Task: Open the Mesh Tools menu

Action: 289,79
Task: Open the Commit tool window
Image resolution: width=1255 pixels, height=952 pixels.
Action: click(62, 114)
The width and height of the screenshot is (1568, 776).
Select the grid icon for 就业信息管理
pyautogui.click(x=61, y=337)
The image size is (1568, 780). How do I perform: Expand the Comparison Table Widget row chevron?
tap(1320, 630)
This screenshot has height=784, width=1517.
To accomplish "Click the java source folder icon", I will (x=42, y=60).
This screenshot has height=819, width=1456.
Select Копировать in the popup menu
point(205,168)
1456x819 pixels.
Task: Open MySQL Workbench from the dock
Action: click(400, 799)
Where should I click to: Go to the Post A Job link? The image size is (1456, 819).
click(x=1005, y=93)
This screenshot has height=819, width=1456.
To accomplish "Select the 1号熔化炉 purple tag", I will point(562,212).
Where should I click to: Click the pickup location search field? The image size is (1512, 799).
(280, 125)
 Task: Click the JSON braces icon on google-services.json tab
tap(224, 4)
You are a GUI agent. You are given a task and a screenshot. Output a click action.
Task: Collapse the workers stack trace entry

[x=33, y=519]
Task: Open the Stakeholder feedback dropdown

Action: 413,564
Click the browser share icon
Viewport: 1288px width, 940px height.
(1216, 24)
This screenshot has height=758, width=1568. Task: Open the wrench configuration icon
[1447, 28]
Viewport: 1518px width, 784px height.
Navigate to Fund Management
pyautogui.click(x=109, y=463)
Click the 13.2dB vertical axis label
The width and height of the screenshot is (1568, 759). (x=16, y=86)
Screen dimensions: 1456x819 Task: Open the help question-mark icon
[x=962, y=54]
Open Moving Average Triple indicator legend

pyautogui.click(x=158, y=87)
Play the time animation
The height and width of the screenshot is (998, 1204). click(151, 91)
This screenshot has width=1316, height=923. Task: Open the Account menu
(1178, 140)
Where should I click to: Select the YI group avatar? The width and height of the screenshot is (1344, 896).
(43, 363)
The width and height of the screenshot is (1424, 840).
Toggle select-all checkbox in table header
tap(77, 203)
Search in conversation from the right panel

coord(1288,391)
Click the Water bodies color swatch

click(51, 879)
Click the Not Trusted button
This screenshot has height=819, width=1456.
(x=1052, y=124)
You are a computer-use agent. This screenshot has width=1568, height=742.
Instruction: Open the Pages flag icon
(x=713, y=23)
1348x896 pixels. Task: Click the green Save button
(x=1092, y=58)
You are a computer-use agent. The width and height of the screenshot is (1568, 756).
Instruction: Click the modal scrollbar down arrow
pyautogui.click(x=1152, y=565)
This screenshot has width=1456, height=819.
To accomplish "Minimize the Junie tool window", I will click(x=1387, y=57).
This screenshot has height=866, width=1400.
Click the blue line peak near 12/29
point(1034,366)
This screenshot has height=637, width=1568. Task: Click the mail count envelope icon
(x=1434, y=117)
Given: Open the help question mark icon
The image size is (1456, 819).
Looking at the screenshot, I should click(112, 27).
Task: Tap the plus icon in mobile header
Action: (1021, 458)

******

Keeping every line exactly as it is, copy all the records.

ANSWER FOR THE TASK:
Task: Open the Mesh Tools menu

Action: 289,79
Task: Open the Commit tool window
Image resolution: width=1255 pixels, height=952 pixels.
Action: click(62, 114)
The width and height of the screenshot is (1568, 776).
Select the grid icon for 就业信息管理
pyautogui.click(x=61, y=337)
The image size is (1568, 780). How do I perform: Expand the Comparison Table Widget row chevron?
tap(1320, 630)
This screenshot has height=784, width=1517.
To accomplish "Click the java source folder icon", I will (x=42, y=60).
This screenshot has height=819, width=1456.
Select Копировать in the popup menu
point(205,168)
1456x819 pixels.
Task: Open MySQL Workbench from the dock
Action: click(400, 799)
Where should I click to: Go to the Post A Job link? The image size is (1456, 819).
click(x=1005, y=93)
This screenshot has height=819, width=1456.
To accomplish "Select the 1号熔化炉 purple tag", I will point(562,212).
Where should I click to: Click the pickup location search field? The image size is (1512, 799).
(280, 125)
 Task: Click the JSON braces icon on google-services.json tab
tap(224, 4)
You are a GUI agent. You are given a task and a screenshot. Output a click action.
Task: Collapse the workers stack trace entry

[x=33, y=519]
Task: Open the Stakeholder feedback dropdown

Action: 413,564
Click the browser share icon
Viewport: 1288px width, 940px height.
(1216, 24)
This screenshot has height=758, width=1568. Task: Open the wrench configuration icon
[1447, 28]
Viewport: 1518px width, 784px height.
Navigate to Fund Management
pyautogui.click(x=109, y=463)
Click the 13.2dB vertical axis label
The width and height of the screenshot is (1568, 759). (x=16, y=86)
Screen dimensions: 1456x819 Task: Open the help question-mark icon
[x=962, y=54]
Open Moving Average Triple indicator legend

pyautogui.click(x=158, y=87)
Play the time animation
The height and width of the screenshot is (998, 1204). click(151, 91)
This screenshot has width=1316, height=923. Task: Open the Account menu
(1178, 140)
Where should I click to: Select the YI group avatar? The width and height of the screenshot is (1344, 896).
(43, 363)
The width and height of the screenshot is (1424, 840).
Toggle select-all checkbox in table header
tap(77, 203)
Search in conversation from the right panel

coord(1288,391)
Click the Water bodies color swatch

click(51, 879)
Click the Not Trusted button
This screenshot has height=819, width=1456.
(x=1052, y=124)
You are a computer-use agent. This screenshot has width=1568, height=742.
Instruction: Open the Pages flag icon
(x=713, y=23)
1348x896 pixels. Task: Click the green Save button
(x=1092, y=58)
You are a computer-use agent. The width and height of the screenshot is (1568, 756).
Instruction: Click the modal scrollbar down arrow
pyautogui.click(x=1152, y=565)
This screenshot has width=1456, height=819.
To accomplish "Minimize the Junie tool window", I will click(x=1387, y=57).
This screenshot has height=866, width=1400.
Click the blue line peak near 12/29
point(1034,366)
This screenshot has height=637, width=1568. Task: Click the mail count envelope icon
(x=1434, y=117)
Given: Open the help question mark icon
The image size is (1456, 819).
Looking at the screenshot, I should click(112, 27).
Task: Tap the plus icon in mobile header
Action: (1021, 458)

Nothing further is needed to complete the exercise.